For example, if the target table is partitioned by day, then the daily
data should be loaded into one partition.".
An additional point is that OWB does not automatically create partitions
at runtime. All partitions used in PEL must be created outside of the
OWB environment. PEL is a trade-off. Speed versus complexity.
- Another possibility for
parallelism is the load from computer to computer across a DBLink. It's
entirely feasible to create a partitioned staging table to receive the
source data, and run multiple processes in parallel. This is one way
out of a narrow load window.
- Materialized Views and Query
Rewrite. A whole topic of its own, and one that is not relevant to the
NT project, as far as I am aware. One word of warning, however. I've
spent months researching this one aspect of Oracle data warehousing, and
would comment that while it can be extraordinary valuable, it can also
be a black hole with no easy way out.
- Disabling and
re-enabling indices has been mentioned. It can also be appropriate to
drop and re-create indexes (usually done in pre- and post-mapping
processes). Typically, this is done for smaller non-partitioned
tables. Large partitioned tables usually have local indexes, which are
constructed so that they reflect the structure of the underlying table.

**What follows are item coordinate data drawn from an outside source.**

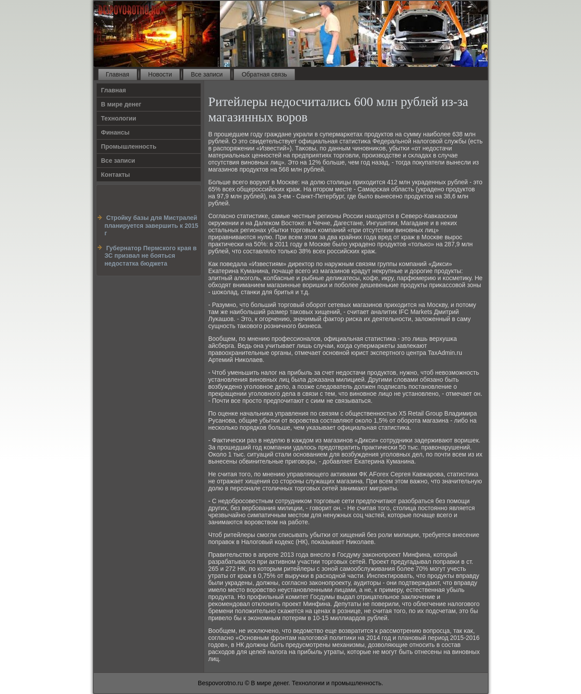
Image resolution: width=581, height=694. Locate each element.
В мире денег (121, 104)
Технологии (118, 118)
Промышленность (129, 146)
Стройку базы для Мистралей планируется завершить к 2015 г (151, 225)
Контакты (115, 174)
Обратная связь (264, 74)
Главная (117, 74)
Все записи (207, 74)
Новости (160, 74)
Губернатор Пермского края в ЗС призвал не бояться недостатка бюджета (151, 256)
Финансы (115, 132)
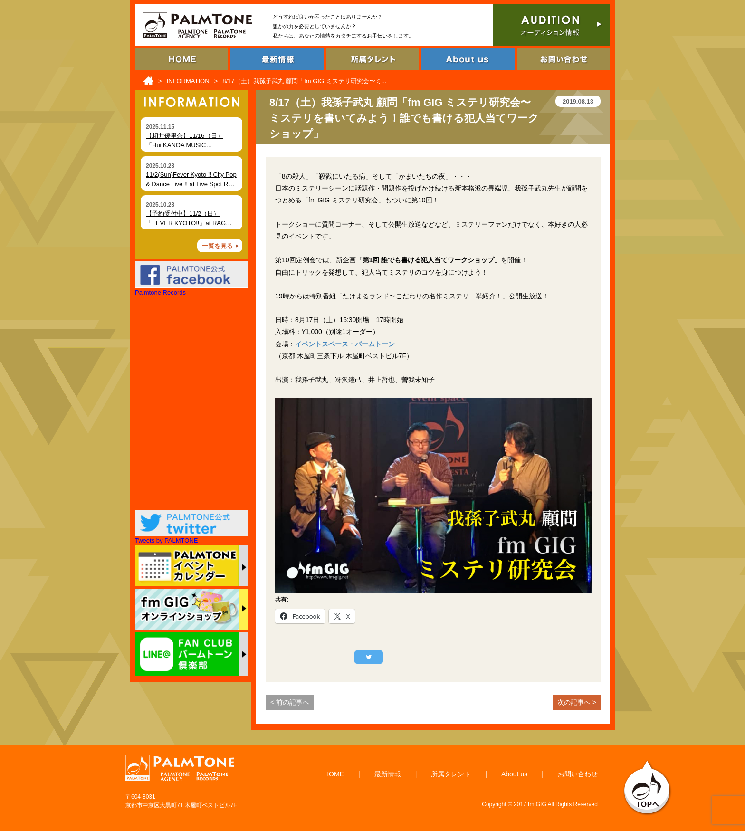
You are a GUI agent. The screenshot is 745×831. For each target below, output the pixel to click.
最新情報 (387, 774)
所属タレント (451, 774)
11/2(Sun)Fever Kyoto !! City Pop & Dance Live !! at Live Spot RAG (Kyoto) (191, 184)
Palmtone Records (160, 292)
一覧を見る (217, 245)
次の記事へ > (576, 702)
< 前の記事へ (289, 702)
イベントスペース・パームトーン (345, 344)
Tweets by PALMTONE (166, 540)
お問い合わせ (578, 774)
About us (514, 774)
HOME (334, 774)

They are equipartitioned with the underlying table, meaning that they
are partitioned on the same columns as the underlying table, create the
same number of partitions or subpartitions, and have the same partition
bounds as corresponding partitions of the underlying table. When the
partition strategy is date based on range, typically older partitions
(and of course their indices) get 'frozen' when they are no longer
current. This is where PEL comes into its own.
- Indexes. These are generally not required on
tables during data load, except for PK/FK lookups. Hence they would not
normally be seen very much in the staging area. They are used
extensively for slicing and dicing the data during retrieval. Hence we
see lots of them in the presentation layer. Bitmaps versus b-trees? I
like bitmaps even for data of fairly high cardinality (say a few
thousand values, maybe). Which to use when, is a judgement call.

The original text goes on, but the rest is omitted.